World record for broken short time measurements


In 1999, Ahmed Zewail, an Egyptian chemist, was awarded the Nobel Prize for measuring the speed at which atoms change their shape, establishing gynecology in the process. Its measurements were made in femtoseconds where one femtosecond is equal to 0.0000000000000000001, or 10-15 Sec.

Related: Physicists only make electronics that turn on and off at the speed of light.

Now, almost two decades later, atomic physicists at Goethe University, led by Professor Reinhard Danner, have calculated a process that is for the first time shorter than a femtosecond: a measure of how long it takes a photon to pass through a hydrogen atom.

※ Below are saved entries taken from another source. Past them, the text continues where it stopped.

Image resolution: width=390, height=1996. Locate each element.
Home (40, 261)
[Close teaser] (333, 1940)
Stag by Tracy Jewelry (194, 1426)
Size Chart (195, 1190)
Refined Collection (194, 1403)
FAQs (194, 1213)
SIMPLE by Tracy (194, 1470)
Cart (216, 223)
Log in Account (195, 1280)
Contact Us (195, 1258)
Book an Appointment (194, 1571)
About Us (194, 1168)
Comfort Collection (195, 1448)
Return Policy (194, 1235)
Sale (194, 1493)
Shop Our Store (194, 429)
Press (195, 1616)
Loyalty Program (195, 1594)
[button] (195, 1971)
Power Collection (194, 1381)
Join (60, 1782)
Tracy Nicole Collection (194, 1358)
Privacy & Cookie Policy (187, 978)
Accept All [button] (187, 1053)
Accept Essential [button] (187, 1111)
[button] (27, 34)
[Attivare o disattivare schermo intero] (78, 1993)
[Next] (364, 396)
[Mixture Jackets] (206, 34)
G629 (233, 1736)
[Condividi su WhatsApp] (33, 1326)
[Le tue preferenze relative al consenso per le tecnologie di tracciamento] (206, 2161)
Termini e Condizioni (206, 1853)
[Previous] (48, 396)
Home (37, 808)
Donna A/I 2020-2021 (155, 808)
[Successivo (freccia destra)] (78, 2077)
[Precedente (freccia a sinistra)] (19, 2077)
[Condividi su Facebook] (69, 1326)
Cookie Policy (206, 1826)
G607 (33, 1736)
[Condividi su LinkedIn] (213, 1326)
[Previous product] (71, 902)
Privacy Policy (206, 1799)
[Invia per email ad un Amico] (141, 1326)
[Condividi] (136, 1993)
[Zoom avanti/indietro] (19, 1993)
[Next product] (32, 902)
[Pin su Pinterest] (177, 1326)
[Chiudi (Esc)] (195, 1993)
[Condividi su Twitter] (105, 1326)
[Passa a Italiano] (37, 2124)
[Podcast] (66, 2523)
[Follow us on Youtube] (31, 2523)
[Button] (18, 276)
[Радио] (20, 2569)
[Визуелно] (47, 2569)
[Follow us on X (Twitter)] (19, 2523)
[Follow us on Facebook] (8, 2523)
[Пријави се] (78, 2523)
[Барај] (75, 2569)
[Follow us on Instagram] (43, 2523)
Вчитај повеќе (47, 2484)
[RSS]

This is the shortest timespace ever measured and is approximately 247 zeptoseconds-21 Seconds). To achieve this, scientists irradiated a hydrogen atom with X-rays from the X-ray laser source Petra III at the Hamburg Accelerator facility DSY. They set it up so that one photon was enough to drive both electrons out of the hydrogen atom.

The scientists then calculated the interference pattern of the first ejected electrons using the COLTRIMS reaction microscope. This device was partially developed by Danner and it makes super speed reaction processes visible in atoms and molecules.

“Since we knew the spatial direction of the hydrogen atom, the photon reached the first and when it reached the second hydrogen atom we used the interference of two electron waves to calculate precisely,” Sven Grundman said in a statement. Based on the resulting scientific article published in Science.

“And this molecule has 247 zeptoseconds, depending on how far both atoms were from the perspective of light.”

“We have observed for the first time that the electron shell in an atom does not react to light everywhere at the same time. Time is delayed because the information inside the atom is transmitted only at the speed of light. With this discovery we have expanded our COLTRIMS technology, in another application. “Professor Reinhard Döner said.